Source excerpt:
'''

Does Rand Paul Have A Future In The GOP?
Rand Paul's filibuster has made him a darling among conservatives but it may not last.
Timothy Noah argues that the current fascination on the right with Rand Paul, and the extent to which conservatives have rallied behind him in the wake of his filibuster last week, will only last for so long:
Remember Chuck Hagel? Former Republican senator from Nebraska? Just before the sequester hit Hagel was confirmed as defense secretary, but his margin washistorically narrow because nearly every Senate Republican opposed him. (Paul was one of only four GOP yeas.) The president named a Republican to be secretary of defense, and Senate Republicans (including, for very foggy reasons, Paul) actually gave serious thought to filibustering the nomination. Much of the Republican resistance to Hagel was based, childishly, on the mere fact that Obama wanted him. But much of it was based on Hagel’s having taken positions on national security issues that his fellow Republicans judged unacceptably dovish—and Hagel isn’t nearly as dovish as Paul is. If Hagel proved unacceptable to the GOP, it’s inconceivable that Paul—who less than one month before the 2012 election published an op-ed condemning Mitt Romney for being too hawkish in the Middle East and too willing to increase Pentagon spending—will ever pass muster. And by “the GOP” I don’t just mean GOP politicians. I mean voters, too. Those Reagan Democrats whom Paul thinks he can woo in California, New England, and the Great Lakes? They’re pretty hawkish. They won’t vote for a candidate who’s weaker on defense than Barack Obama is. New York magazine’s Jonathan Chait writes that Paul’s libertarianism on national security issues “will remain cool with his party only as long as the GOP remains out of the White House.” I disagree. I think it will remain cool with his party only as long as the GOP dwells in Sequesterland. Once that little matter gets resolved, Paul will go back to being an oddball. I’m not saying he won’t try to get elected president—after all, it runs in the family—but he will never inhabit the “top tier of Republican players.” That it looks like he might right now is just a quirk of circumstances.

'''

Supplied material:
'''

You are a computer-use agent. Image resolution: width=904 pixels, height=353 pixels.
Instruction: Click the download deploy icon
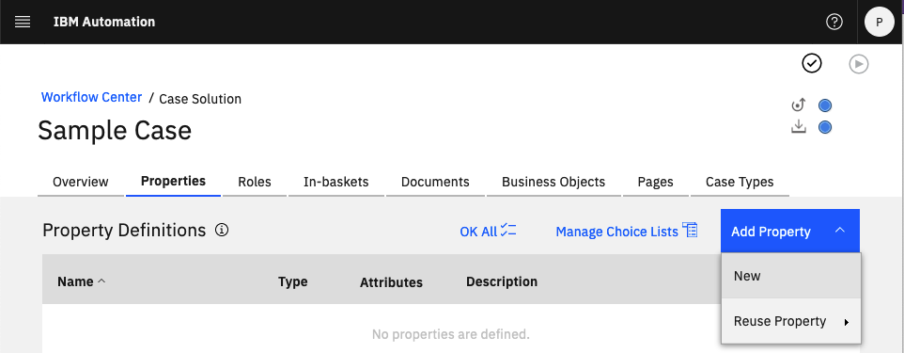coord(799,126)
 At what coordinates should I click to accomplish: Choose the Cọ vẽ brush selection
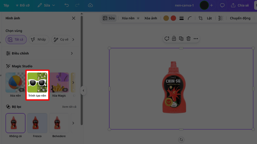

'''

Task details: In one to three sentences, explain why Timothy Noah, in the piece on Rand Paul, calls it inconceivable that Paul will ever pass muster with the GOP. This data has no connection to the piece on Rand Paul.

Written response: Much of the Republican opposition to Chuck Hagel came from national security positions that fellow Republicans judged unacceptably dovish, and Hagel is not nearly as dovish as Paul. Less than a month before the 2012 election, Paul published an op-ed condemning Mitt Romney as too hawkish in the Middle East and too willing to increase Pentagon spending. Noah adds that GOP voters, including the Reagan Democrats Paul hopes to win, are hawkish and won't back a candidate weaker on defense than Barack Obama.